What you will do:
Count the lines in the material below that contain the string "value", treating uppercase and lowercase letters as different, and reply with the number alone.

-- start of Data entries --

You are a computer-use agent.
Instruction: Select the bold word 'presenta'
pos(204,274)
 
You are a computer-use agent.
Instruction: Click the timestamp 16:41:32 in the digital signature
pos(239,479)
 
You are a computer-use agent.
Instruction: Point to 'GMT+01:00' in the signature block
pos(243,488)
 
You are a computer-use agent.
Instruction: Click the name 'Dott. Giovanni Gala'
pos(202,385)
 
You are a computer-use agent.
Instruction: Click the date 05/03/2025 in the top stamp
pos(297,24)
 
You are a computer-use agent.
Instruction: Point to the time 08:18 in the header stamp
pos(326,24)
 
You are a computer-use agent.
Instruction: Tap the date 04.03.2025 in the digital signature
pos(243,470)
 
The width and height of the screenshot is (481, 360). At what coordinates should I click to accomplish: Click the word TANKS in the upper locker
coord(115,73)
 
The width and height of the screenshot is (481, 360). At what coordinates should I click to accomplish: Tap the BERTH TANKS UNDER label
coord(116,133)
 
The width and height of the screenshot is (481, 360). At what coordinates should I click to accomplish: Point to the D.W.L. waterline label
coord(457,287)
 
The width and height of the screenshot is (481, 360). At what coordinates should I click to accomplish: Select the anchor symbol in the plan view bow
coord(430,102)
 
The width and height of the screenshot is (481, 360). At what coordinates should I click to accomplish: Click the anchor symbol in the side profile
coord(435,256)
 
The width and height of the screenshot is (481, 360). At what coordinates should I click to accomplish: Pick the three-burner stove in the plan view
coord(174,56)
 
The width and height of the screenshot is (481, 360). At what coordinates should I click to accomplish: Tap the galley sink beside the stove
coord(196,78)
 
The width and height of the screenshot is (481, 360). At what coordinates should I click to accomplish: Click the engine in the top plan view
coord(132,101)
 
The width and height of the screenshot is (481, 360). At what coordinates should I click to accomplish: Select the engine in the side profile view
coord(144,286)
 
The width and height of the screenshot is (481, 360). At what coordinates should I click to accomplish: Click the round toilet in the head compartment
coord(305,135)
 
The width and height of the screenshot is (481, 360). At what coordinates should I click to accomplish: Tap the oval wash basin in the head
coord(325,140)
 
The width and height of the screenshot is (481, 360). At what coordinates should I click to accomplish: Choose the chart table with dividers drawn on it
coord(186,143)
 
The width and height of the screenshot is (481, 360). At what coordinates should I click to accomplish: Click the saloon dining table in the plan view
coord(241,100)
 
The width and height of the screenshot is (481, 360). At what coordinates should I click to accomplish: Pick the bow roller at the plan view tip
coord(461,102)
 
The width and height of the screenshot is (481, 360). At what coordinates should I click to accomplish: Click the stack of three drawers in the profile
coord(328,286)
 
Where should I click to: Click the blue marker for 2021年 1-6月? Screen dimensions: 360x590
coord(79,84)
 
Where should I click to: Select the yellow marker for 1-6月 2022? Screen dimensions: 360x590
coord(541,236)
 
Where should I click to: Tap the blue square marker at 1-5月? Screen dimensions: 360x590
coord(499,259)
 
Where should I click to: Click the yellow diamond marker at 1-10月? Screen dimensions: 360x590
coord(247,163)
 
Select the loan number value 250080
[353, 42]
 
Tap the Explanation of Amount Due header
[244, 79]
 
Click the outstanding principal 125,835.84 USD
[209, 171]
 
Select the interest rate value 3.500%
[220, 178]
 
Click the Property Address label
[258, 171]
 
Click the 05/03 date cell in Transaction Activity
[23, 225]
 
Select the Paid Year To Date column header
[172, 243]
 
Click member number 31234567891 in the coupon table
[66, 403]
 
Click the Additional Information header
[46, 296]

-- end of Data entries --
-- start of Data entries --

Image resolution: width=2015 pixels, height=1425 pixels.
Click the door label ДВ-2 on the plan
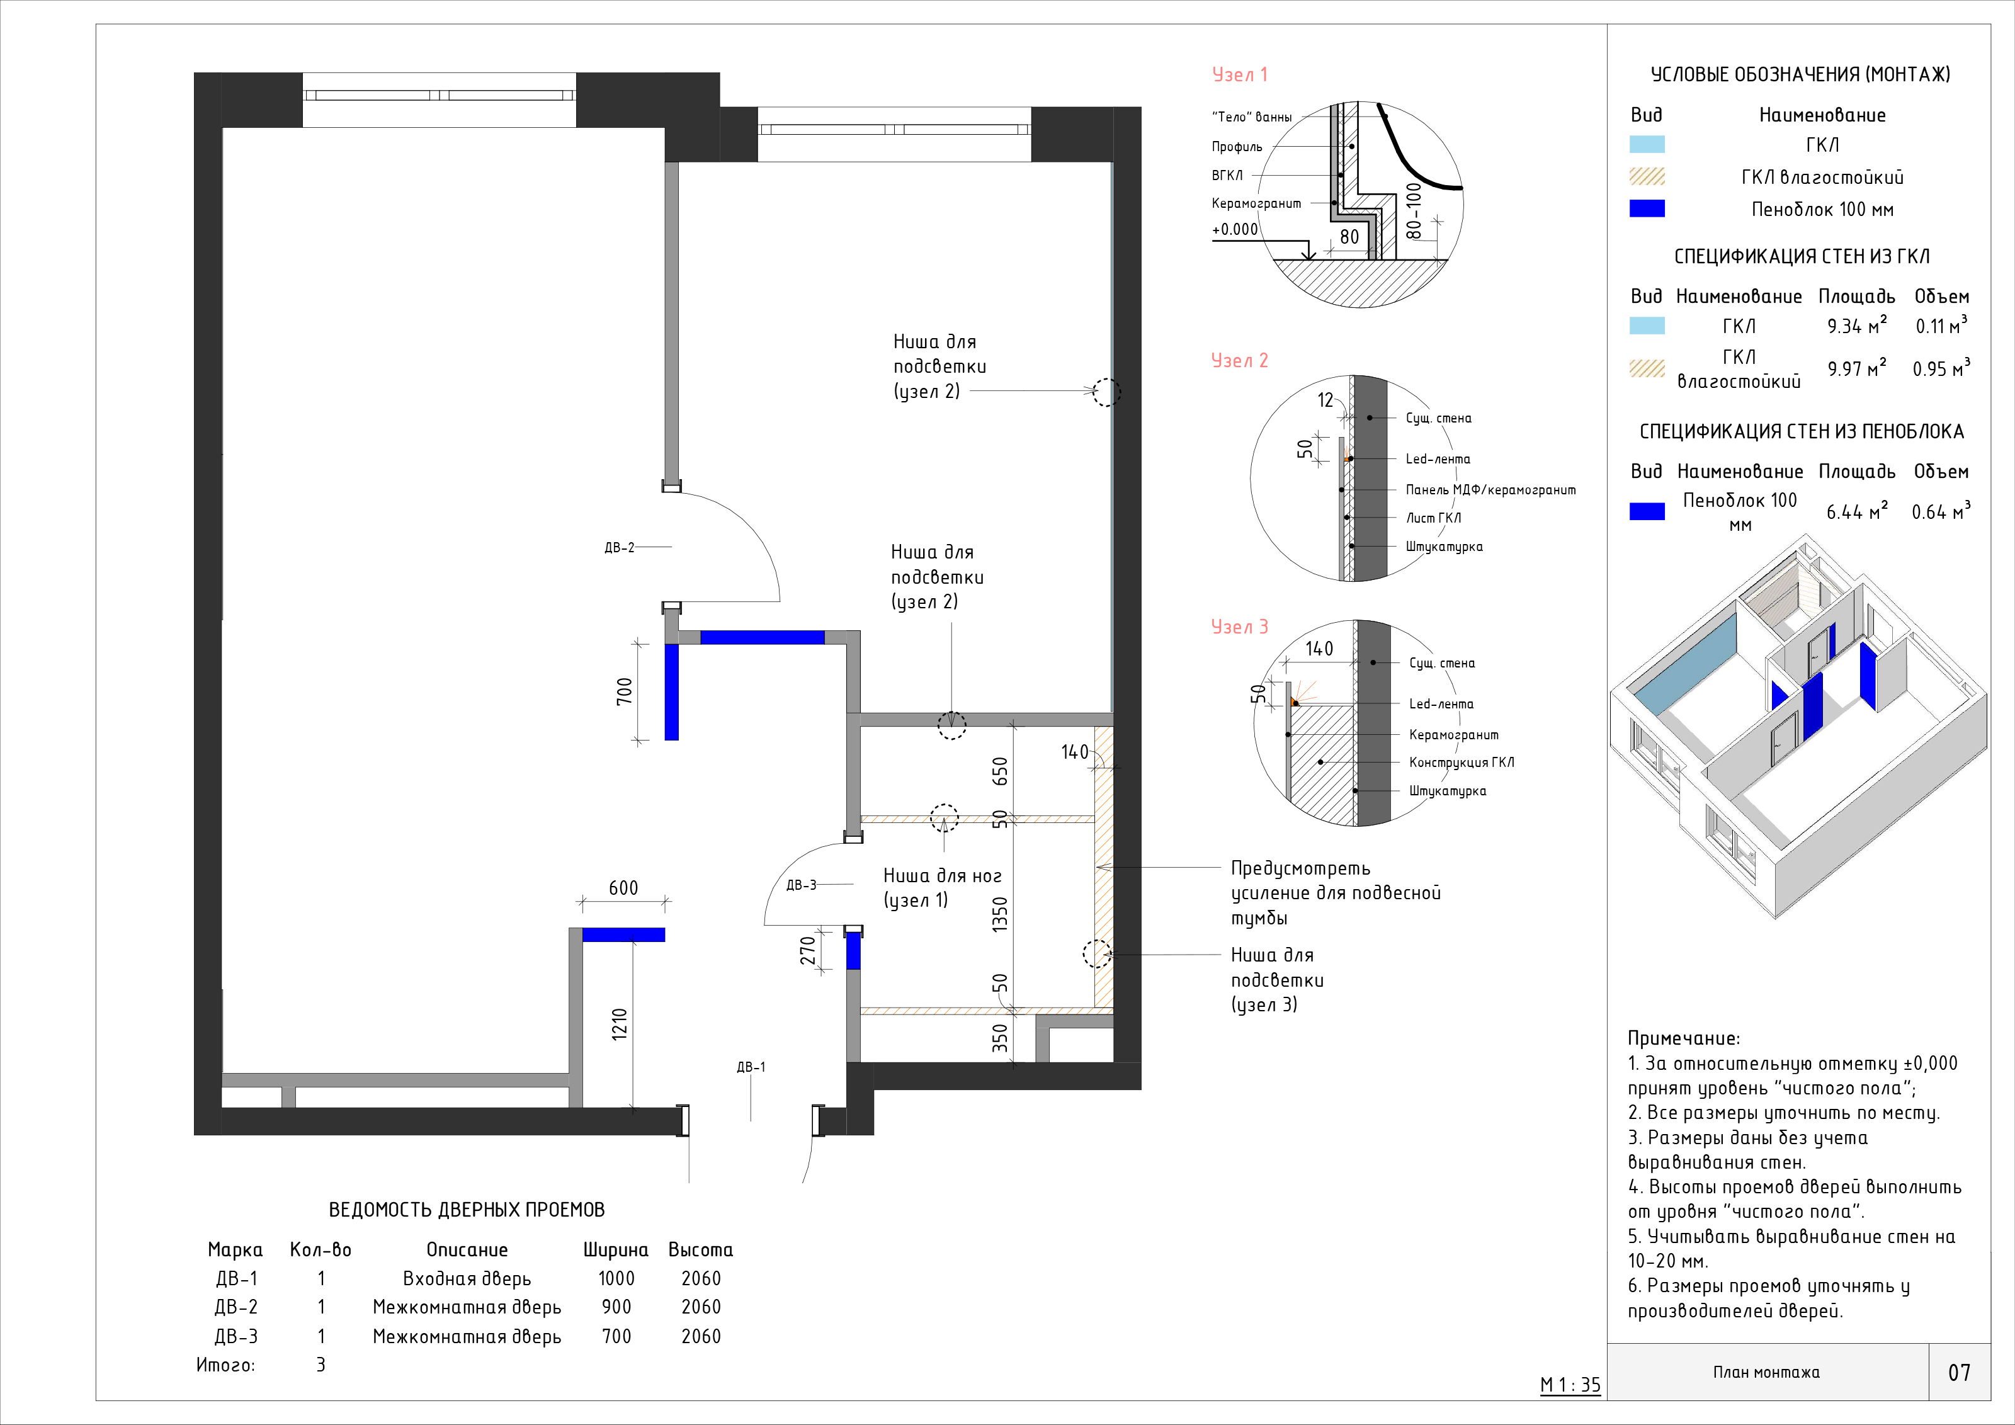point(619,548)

-- end of Data entries --
-- start of Data entries --

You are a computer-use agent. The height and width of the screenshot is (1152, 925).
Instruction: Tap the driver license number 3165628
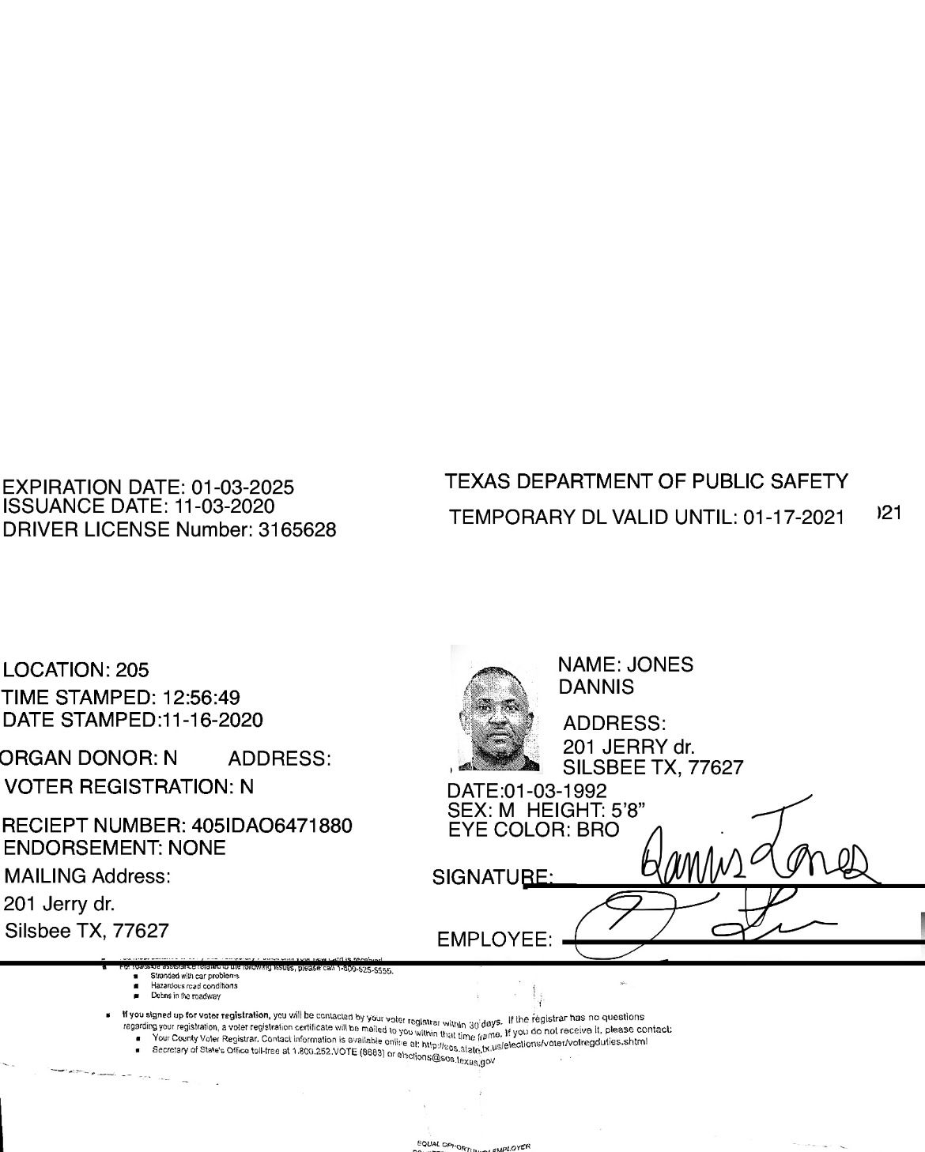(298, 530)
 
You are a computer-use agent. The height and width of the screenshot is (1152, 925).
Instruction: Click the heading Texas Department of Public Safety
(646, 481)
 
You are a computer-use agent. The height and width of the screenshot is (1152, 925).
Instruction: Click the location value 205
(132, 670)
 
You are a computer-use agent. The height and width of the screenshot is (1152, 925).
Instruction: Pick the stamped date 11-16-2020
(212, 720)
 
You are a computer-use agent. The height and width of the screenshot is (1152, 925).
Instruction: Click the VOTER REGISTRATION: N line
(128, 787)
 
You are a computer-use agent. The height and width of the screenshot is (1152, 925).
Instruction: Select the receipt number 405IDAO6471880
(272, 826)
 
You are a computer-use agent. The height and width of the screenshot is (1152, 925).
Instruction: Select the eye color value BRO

-- end of Data entries --

The response:
4